A______ (ci-après : l'assuré), né le ______1975, séparé, titulaire d'un CFC d'installateur en sanitaire, de nationalité portugaise, titulaire d'une autorisation de séjour C, a travaillé en dernier lieu pour B______ SA Genève, de janvier 2017 jusqu’à novembre 2019, puis entre janvier 2020 et juin 2022, pour divers employeurs en missions temporaires. b. Par ordonnance du 8 février 2023, le Tribunal de protection de l'adulte et de l'enfant a instauré une curatelle de représentation et de gestion en faveur de l'assuré et désigné deux employés de l’Office de protection de l’adulte aux fonctions de curateurs. Le 11 août 2023, l'assuré a déposé une demande de prestations AI. Il avait subi un accident de la rate très grave à l'âge de 12 ans et développé des addictions dans le cadre du soulagement de ses douleurs. Il souffrait de problèmes au dos, de cancer, d'addictions et de dépression. b. À la demande de l'office de l'assurance invalidité (ci-après : OAI), le docteur C______, spécialiste en médecine interne générale et médecin traitant du recourant, a rendu un rapport le 30 mai 2024, attestant d'une incapacité de travail totale depuis 2018 en raison d'une polytoxicomanie depuis l'âge de 13 ans suite à des polytraumatismes, d'alcoolisme chronique, (illisible), de désorientation et d'un état dépressif chronique. c.

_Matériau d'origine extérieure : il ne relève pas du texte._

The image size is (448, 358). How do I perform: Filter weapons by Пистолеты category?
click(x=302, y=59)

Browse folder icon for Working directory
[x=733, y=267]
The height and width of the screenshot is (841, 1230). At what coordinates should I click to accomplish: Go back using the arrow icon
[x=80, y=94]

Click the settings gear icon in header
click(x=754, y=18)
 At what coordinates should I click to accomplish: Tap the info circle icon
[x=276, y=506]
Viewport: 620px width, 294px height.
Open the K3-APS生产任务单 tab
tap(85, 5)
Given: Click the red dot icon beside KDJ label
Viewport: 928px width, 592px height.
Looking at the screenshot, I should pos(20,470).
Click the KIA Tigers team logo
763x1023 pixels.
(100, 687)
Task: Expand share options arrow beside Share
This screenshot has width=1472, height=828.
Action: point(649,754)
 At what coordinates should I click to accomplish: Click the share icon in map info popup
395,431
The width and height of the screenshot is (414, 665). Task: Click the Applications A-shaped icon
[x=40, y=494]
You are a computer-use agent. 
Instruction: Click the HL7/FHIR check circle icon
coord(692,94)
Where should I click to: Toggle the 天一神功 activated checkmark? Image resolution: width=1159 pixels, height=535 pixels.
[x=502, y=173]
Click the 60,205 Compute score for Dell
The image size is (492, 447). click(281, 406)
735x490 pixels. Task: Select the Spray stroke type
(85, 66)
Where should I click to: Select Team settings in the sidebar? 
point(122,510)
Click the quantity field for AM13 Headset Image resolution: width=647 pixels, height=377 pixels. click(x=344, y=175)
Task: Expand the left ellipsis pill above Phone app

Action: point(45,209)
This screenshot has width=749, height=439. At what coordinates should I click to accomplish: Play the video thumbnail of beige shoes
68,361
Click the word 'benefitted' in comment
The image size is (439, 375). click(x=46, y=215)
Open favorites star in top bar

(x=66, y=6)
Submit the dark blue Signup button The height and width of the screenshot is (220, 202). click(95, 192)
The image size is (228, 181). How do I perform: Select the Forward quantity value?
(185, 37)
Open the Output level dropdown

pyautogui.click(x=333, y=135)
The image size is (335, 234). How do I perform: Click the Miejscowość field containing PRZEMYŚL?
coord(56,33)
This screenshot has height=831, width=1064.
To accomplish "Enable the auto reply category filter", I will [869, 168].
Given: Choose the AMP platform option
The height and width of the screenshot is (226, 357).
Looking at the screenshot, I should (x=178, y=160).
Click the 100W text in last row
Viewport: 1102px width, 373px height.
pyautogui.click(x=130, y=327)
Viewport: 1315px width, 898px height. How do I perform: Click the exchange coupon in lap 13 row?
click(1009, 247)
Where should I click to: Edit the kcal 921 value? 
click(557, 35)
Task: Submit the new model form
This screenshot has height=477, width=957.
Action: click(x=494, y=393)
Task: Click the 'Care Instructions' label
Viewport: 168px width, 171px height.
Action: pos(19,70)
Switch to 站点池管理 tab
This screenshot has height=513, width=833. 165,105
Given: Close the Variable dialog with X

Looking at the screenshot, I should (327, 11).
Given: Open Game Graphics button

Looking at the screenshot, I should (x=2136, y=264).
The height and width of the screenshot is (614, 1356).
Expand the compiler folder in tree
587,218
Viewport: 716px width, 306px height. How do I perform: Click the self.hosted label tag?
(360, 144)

À la demande de l'OAI, le docteur D______, spécialiste en psychiatrie, a rendu le 19 décembre 2024 un rapport d'expertise, en posant les diagnostics, avec répercussion sur la capacité de travail, de troubles mentaux et troubles du comportement liés à l'utilisation d'alcool, utilisation continue, et sans répercussion sur la capacité de travail, de trouble anxieux et dépressif mixte, de troubles mentaux et troubles du comportement liés à l'utilisation de THC, utilisation continue, de troubles mentaux et troubles du comportement liés à l'utilisation de cocaïne, utilisation épisodique, de troubles mentaux et troubles du comportement liés à l'utilisation d'opiacés, suit actuellement un régime de maintenance ou de substitution sous surveillance médicale, personnalité état limite, de type addictif, non décompensée. La capacité de travail était totale dans toute activité. d. Le 15 janvier 2025, le service médical régional (ci-après : SMR) a retenu une capacité de travail de 100% dans l'activité habituelle d'installateur sanitaire, avec

des limitations fonctionnelles d'évitement de la conduite à titre professionnel et de l'exposition à l'alcool ou aux toxiques. e. Par projet de décision du 20 janvier 2025, et décision du 3 mars 2025, l'OAI a rejeté la demande de prestations, en l'absence d'une maladie invalidante.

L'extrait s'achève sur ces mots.